Chiao and her three cofounders had no money, no office space, not even a hotline. But they had heard about a new crowd-sourcing technology that could help women employ the only self-defense tool most Egyptians have at their fingertips: a cheap mobile phone. (In Egypt the so-called Facebook Revolution relied, for the most part, on the least expensive, least “smart” phones on the market.) With the help of NiJeL, a social justice–oriented digital--mapping firm in Arizona, Chiao and her partners launched their site in December.
Today, all across Egypt, from tiny oases in the western desert to the Red Sea in the east, women and girls (and occasionally men) are pulling out their phones and texting the details of abuse to HarassMap. Some wait until they get to a safe place, then send dispatches via computer to the organization’s website; still others use HarassMap’s Facebook page or Twitter feed. Within seconds, the woman receives a phone number she can call for free support services for legal aid, counseling and self-defense classes. Once she gives her location and explains what happened, the information is fed into a system that uses an interactive Google map of Egypt to identify harassment hot spots, color-coded by categories such as “touching,” “sexual invites” or “indecent exposure.”

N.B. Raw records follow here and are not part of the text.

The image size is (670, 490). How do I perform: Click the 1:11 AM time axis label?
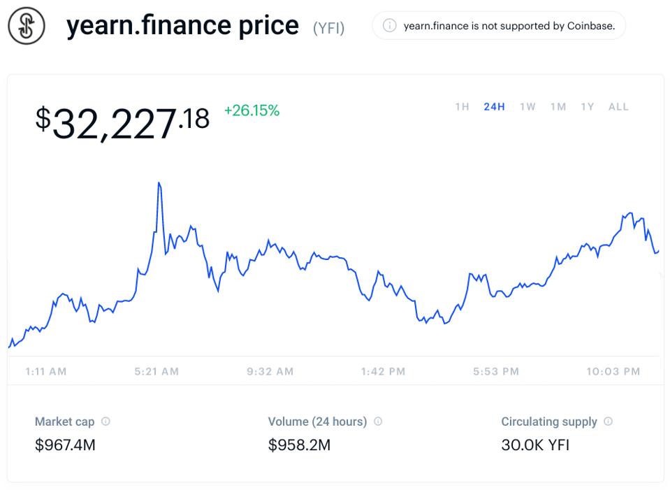(x=46, y=372)
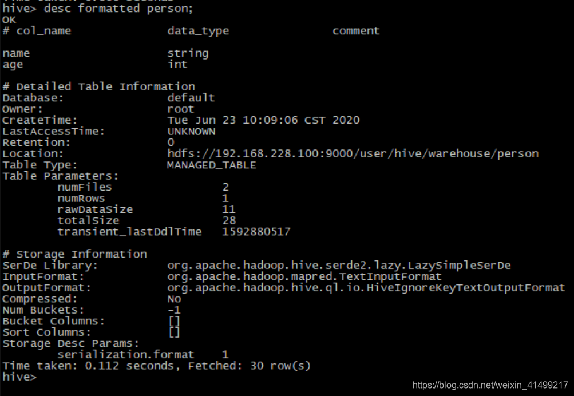Click the MANAGED_TABLE table type value
The width and height of the screenshot is (574, 396).
point(212,165)
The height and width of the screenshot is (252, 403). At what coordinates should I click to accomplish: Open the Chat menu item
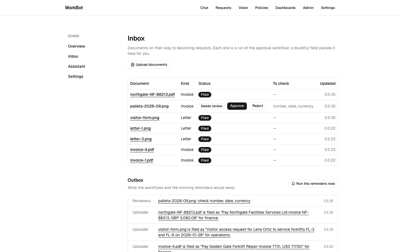click(204, 8)
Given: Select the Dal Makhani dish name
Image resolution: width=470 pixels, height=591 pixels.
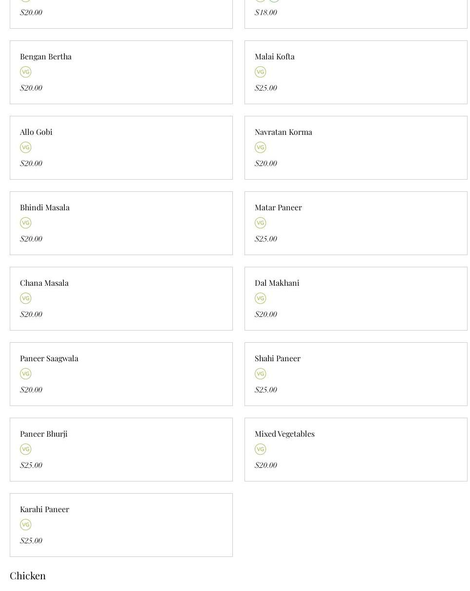Looking at the screenshot, I should (277, 283).
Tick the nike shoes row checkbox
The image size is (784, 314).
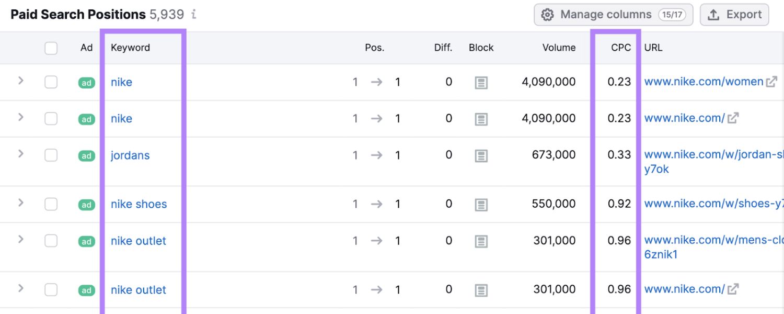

The real-time heat maps are striking, but it’s the eye-popping stories that make revoltingly clear what it’s like to be a woman on Egypt’s streets. And they have convinced a small but growing number of Egyptians that sexual harassment is a national embarrassment. HarassMap now has more than 300 volunteers, half of them men, who regularly fan out into troubled neighborhoods and educate people on the street about the problem. In just a few months, support for the group has lit up the country’s blogosphere and its television and radio stations. Last June one of the nation’s most respected newspapers, Al-Masry Al-Youm, published a series of articles to “dissect the reasons” behind what it calls “this festering issue”—and gave HarassMap some high-end publicity. The site could have been organized without social media, Chiao says, but then would have needed years to develop its current size and influence. “With social media,” says Chiao, “people can hear about a problem, learn about it and speak up about it all at the same time.”